Vom Vorschlag der Beamten die Rentabilität auf 20% festzulegen, sind die Experten auch nicht gerade begeistert. Leiter des Beratergremiums von "Rosoboronexport" AG Alexander Brindikow erklärte während der Anhörung in der Gesellschaftskammer, dass die vorgeschlagene Lösung die Zusammenarbeit der Unternehmen, die mit solcher Mühe nach den 90-er Jahren aufgebaut wurde, zerstören wird. Das neue Verfahren wird die Industrie in die Zeiten der Naturalwirtschaft zurückversetzen. Doch das Wichtigste ist, dass das Verteidigungsministerium sich auf den ausländischen Märkten ganz anders, als auf dem Binnenmarkt, wo es archaische Spielregeln durchsetzen möchte, verhält.

Nach Informationen von A. Brindikow, gab es bei der Bestellung von israelischen unbemannten Luftfahrzeugen keine Gewinnbestimmungen für den Hersteller. Das Ministerium hat sich für die Rentabilität des französischen Hubschrauberträgers "Mistral" auch nicht interessiert. Nur der Preis spielte bei den Verhandlungen eine Rolle. Nach gleichem Szenario, so der Experte, muss das russische Verteidigungsministerium auch seine Beziehungen mit den russischen Herstellern gestalten. Dies setzt ein kompliziertes Vertragssystem voraus, doch dieser Weg ist der einzige richtige. Die Praxis zeigt, dass die staatlichen Rüstungsbestellungen in anderen Ländern auch nicht problemlos ablaufen.

In Russland können sich die Unternehmen an der Ausarbeitung des Gesetzes über die Rüstungsverträge kaum beteiligen. Nach Ansicht des Vertreters der russischen Rüstungsindustriekommission Oleg Botchkarew unterdrückt das Rüstungsministerium die Industrie mit seinen administrativen Ressourcen. Die Mitarbeiter des Militärdepartements für Preispolitik können, da die Unternehmen unterschiedliche Selbstkosten und Auslagen vorweisen, die für das Ministerium günstigeren Preise bestimmen.

Direktor des Entwicklungsdepartements des Rüstungskomplexes des russischen Handels- und Industrieministeriums Sergej Dowgutschitz ist der Meinung, dass das Verteidigungsministerium das Interesse der Industrie an neuen Entwicklungen wecken muss, indem es den Unternehmen einen Teil der Entwicklungsausgaben erstattet und die Risiken zwischen dem Auftragnehmer und dem Auftraggeber verteilt.

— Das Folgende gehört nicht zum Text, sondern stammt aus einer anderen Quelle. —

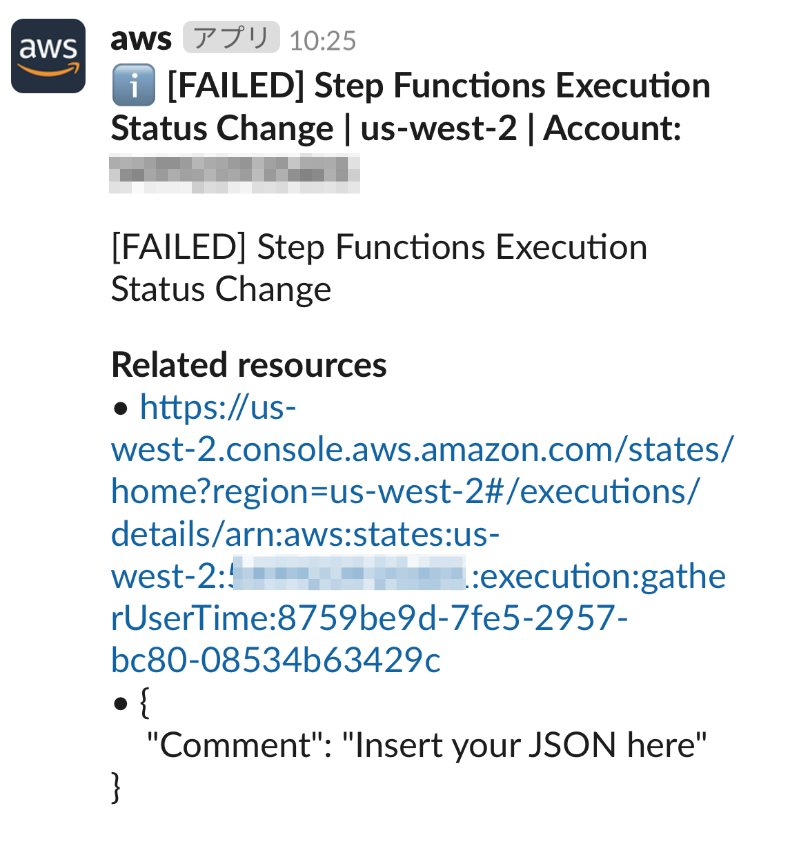Open the aws sender name

point(141,39)
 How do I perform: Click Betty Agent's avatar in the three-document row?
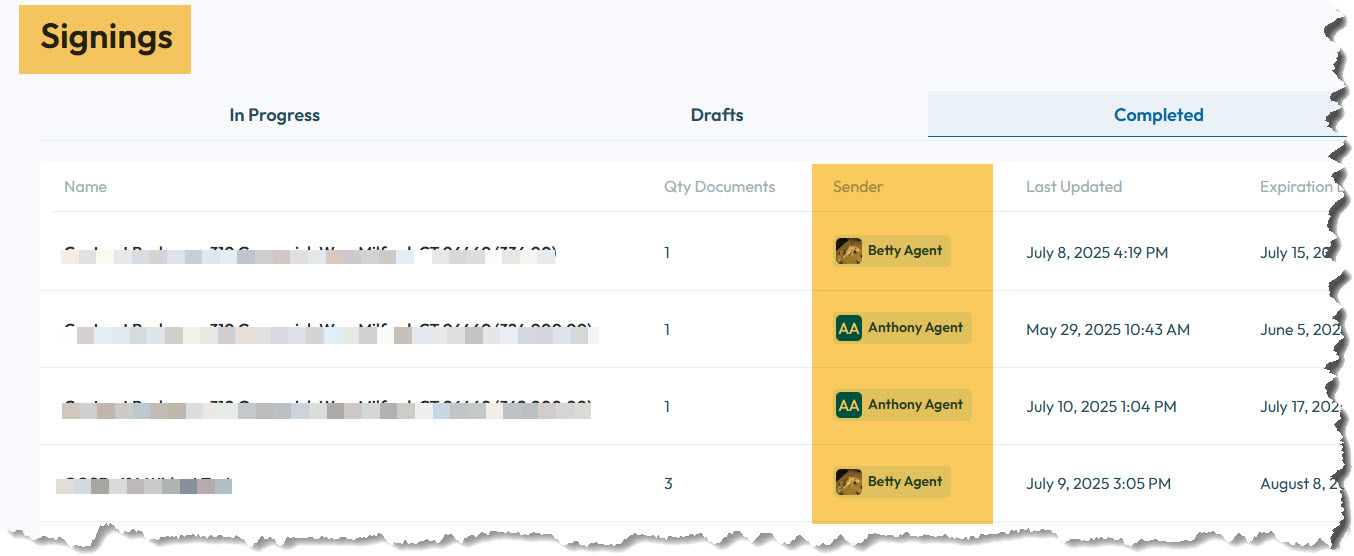coord(848,482)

Doch davon kann man nur träumen, die Erfahrungen aus dem Jahr 2011 und der Beginn der Rüstungskampagne 2012, so der Experte, zeigen deutlich, dass hinter den Worten des Verteidigungsministeriums über die Anreize zur Modernisierung der Industrie und die Verbesserung der Rüstungsproduktion in Wirklichkeit nichts steckt. Die Teilnehmer der Anhörung in der Gesellschaftskammer sind davon überzeugt, dass wenn man das Vertragsverfahren für den staatlichen Rüstungsauftrag 2012 nicht ändert, er genau so wie der Rüstungsauftrag 2011 scheitern wird.